Baptist worked as Director of Digital Marketing and Media for McDonald's campaigns at Leo Burnett Company, Inc. His work ranged from digital marketing, to writing music scores for a film that featured Meghan Markle, to jingles with Ira Antelis (Be Like Mike). After a dispute over the ownership to his publishing rights with the agency, he became homeless, and drove for Lyft until he signed a deal with Atlantic Records/Warner Music Group in New York City with Craig Kallman, Julie Greenwald and Michael Kyser.

Baptist's conversion to Christianity was due to a marijuana experience, and that his debut release Saint or Sinner was a blueprint to the urban Christian believers. He has toured Europe with Nelly, Mary J. Blige, and August Alsina.

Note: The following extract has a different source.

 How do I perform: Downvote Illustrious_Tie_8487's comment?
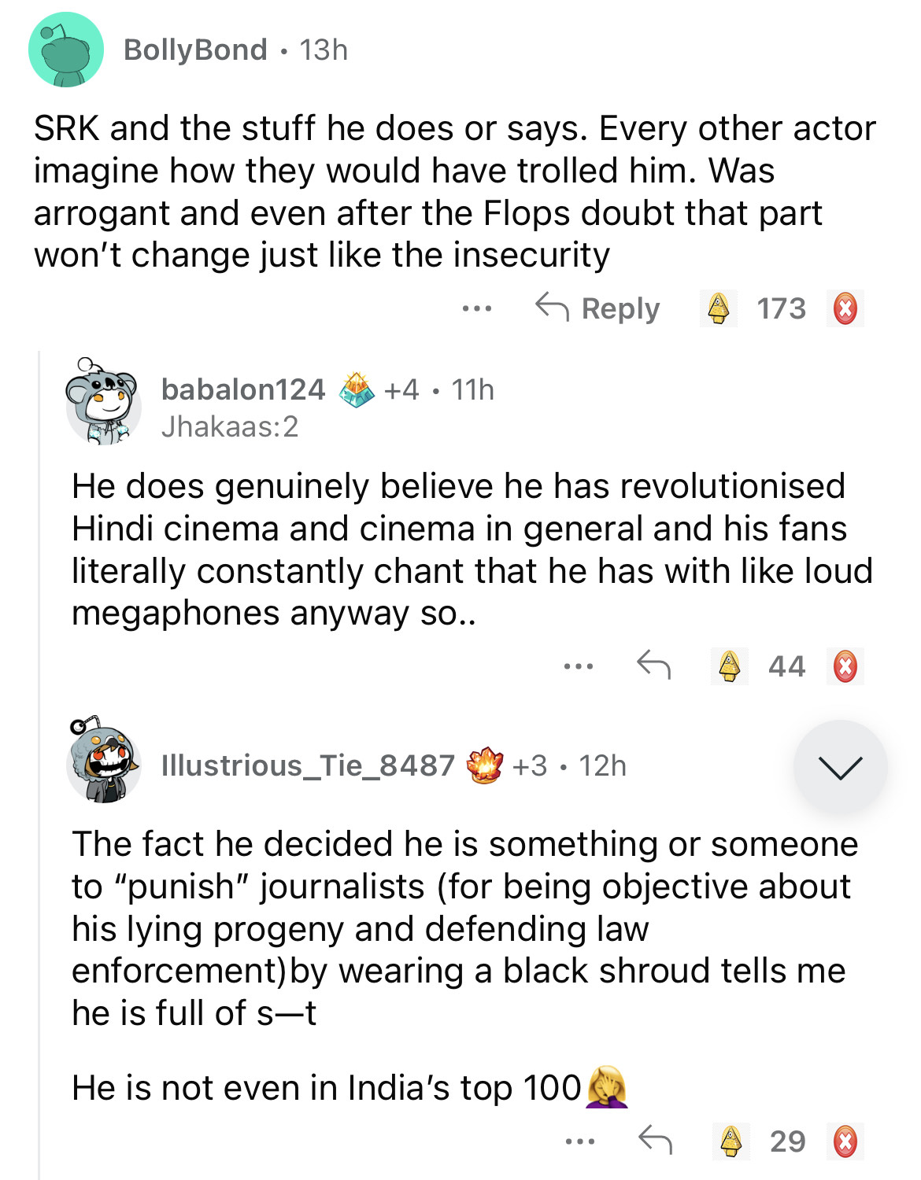click(845, 1141)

=== Artist collaborations ===
Baptist has collaborated with musical artists Anthony Hamilton, Donald Lawrence, Kierra Sheard, Killer Mike, Twista, Michelle Williams, Tony Bennett, Pharrell Williams, Musiq Soulchild, Brandy Norwood, Estelle, Tori Kelly, Elle Varner, D.C. Young Fly.

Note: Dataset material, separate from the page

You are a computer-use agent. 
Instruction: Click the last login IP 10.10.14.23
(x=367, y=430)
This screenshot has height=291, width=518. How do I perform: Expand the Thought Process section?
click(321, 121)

=== Brand partnerships ===
Baptist has partnered with companies, agencies, and lifestyle brands Facebook, Apple, Google, Lexus, Glenfiddich, Samsung, McDonald's, W Hotels, Lyft, WeWork, Toyota, Tidal, Yeti, Converse, Vans, Macy's, The Chicago Bears, The Recording Academy, VH1 Save the Music Foundation, Fat Tire and Pandora.

==Discography==

===Singles===

- Creflo Almighty Dollar (feat. Twista & ChurchPpl) – 2015
- Wake Up – 2015
- Raise Hell (feat. ChurchPpl) – 2015
- What We Got (feat. Donald Lawrence & ChurchPpl) – 2016
- Movin – 2017
- He Heard My Cry – 2018
- I Still Love You – 2019
- Me & God – 2019
- Bossa Nova – 2019
- Switched Partners – 2019
- Kingdom Come – 2019
- Can't Help Myself (feat. Saint Ashleey, Estelle, MC Lyte, Syleena Johnson, Ann Nesby, & Boys & Girls Clubs of the Gulf Coast) – 2020
- Scream & Shout – 2020
- Jesus In The Ghetto (feat. Anthony Hamilton) – 2021
- Adam & Eve'n (feat. Saint Ashleey) – 2021

===Albums===

- Saint or Sinner – 2017, Atlantic Records
- Godfidence: Kingdom Bae – 2020, tymple
- The Baptist – 2024, tymple

==Awards==

| Year | Award | Category | Nominee | Result |
|---|---|---|---|---|
| 2016 | BET Hip Hop Awards | Impact Track of the Year | "Raise Hell" | Nominated |
| 2019 | GMA Dove Awards | Traditional Gospel Recorded Song of the Year | "Deliver Me " | Winner |
| 2019 | GMA Dove Awards | Traditional Gospel Album of the Year | "Goshen" | Winner |
| 2020 | GRAMMY Awards | Best Gospel Album | "Goshen" | Nominated |
| 2020 | Stellar Awards | Song of the Year | "Deliver Me (This Is My Exodus)" | Winner |
| 2020 | Stellar Awards | Producer of the Year | "Goshen" | Nominated |
| 2020 | Stellar Awards | Urban/Inspirational Single of Performance of the Year | "Deliver Me (This Is My Exodus)" | Winner |
| 2021 | GRAMMY Awards | Best Gospel Album | Kierra | Nominated |
| 2021 | GMA Dove Awards | Contemporary Gospel Album of the Year | Kierra | Nominated |
| 2021 | NAACP Image Awards | Outstanding Gospel/Christian Album | Kierra | Nominated |
| 2021 | GMA Dove Awards | Contemporary Album of the Year | Kierra | Winner |
| 2021 | BMI Trailblazers of Gospel Awards | Song of the Year | "Deliver Me (This Is My Exodus)" | Winner |
| 2023 | GRAMMY Awards | Best Roots Gospel Album | The Urban Hymnal | Winner |
| 2023 | GRAMMY Awards | Best Spoken Word Poetry Album | The Poet Who Sat By The Door | Winner |
| 2025 | GRAMMY Awards | Best Gospel Performance/Song | "Church Doors" | Nominated |

==Political views==
Baptist supported Hillary Clinton in the 2016 United States presidential election. In August 2016, Baptist taunted a Donald Trump impersonator on stage for his Afropunk Festival performance in Brooklyn. He has also been quoted saying that Donald Trump is "way out of touch" with the African American community. Baptist has partnered with the Boys and Girls Clubs of America, VH1 Save the Music, and Global Citizen.